What the task asks
Only the lines of the data below from the one with "Toggle sort order on Case status column" through the one with "Given: Open the" are wanted. Repeat them exactly.

Dataset records
====

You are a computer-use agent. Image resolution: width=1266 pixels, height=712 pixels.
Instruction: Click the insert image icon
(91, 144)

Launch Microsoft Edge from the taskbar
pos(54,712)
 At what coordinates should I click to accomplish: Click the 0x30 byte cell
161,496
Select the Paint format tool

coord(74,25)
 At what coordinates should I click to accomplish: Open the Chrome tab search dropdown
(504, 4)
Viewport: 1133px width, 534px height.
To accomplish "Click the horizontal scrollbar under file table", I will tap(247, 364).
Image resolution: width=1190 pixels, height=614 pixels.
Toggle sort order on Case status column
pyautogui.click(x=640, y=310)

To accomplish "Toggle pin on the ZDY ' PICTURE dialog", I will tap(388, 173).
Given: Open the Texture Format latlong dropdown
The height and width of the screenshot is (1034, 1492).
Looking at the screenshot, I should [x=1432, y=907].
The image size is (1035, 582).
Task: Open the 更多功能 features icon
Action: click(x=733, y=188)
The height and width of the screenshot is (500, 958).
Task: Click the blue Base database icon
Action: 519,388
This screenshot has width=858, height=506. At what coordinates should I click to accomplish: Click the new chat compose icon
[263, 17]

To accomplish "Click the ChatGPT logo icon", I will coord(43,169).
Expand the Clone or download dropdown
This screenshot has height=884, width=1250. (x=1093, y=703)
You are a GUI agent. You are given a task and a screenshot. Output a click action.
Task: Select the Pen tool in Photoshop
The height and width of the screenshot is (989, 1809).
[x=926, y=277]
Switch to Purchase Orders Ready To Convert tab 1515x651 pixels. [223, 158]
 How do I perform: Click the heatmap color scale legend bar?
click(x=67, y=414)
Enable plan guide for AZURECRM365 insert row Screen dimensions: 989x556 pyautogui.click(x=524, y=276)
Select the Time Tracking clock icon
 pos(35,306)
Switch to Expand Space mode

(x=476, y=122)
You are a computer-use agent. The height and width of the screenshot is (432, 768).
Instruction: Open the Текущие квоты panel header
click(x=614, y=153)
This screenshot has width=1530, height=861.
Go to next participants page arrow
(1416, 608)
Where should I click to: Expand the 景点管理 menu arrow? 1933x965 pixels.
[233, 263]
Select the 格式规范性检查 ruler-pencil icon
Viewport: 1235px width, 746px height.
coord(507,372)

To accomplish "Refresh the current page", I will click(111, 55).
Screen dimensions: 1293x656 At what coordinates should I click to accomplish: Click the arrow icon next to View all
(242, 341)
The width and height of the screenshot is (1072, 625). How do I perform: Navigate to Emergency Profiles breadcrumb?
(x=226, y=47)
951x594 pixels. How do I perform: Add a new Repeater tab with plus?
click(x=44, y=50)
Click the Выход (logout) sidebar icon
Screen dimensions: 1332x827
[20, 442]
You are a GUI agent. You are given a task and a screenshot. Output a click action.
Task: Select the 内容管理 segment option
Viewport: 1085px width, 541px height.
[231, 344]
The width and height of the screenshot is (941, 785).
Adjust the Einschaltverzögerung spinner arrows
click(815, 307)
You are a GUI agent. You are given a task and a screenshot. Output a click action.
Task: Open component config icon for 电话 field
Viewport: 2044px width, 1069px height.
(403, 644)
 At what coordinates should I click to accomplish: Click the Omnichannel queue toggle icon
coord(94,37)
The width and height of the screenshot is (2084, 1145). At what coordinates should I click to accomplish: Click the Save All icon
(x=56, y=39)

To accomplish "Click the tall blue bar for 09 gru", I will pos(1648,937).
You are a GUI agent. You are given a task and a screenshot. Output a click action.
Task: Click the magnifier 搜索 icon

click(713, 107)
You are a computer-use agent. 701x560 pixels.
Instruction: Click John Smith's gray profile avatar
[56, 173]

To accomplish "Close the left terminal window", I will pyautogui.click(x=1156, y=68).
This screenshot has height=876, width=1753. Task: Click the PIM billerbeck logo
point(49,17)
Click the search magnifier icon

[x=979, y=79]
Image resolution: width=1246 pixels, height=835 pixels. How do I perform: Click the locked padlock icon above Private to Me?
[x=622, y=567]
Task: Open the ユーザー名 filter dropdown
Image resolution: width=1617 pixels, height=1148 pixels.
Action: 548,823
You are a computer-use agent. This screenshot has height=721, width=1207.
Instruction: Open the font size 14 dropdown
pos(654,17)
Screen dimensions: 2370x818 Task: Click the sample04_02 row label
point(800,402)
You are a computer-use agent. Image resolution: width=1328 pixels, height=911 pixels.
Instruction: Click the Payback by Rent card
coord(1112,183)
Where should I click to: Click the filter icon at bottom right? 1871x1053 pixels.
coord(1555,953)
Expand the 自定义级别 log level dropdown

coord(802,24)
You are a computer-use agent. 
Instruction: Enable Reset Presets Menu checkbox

====

Solution for this problem
Toggle sort order on Case status column
pyautogui.click(x=640, y=310)

To accomplish "Toggle pin on the ZDY ' PICTURE dialog", I will tap(388, 173).
Given: Open the Texture Format latlong dropdown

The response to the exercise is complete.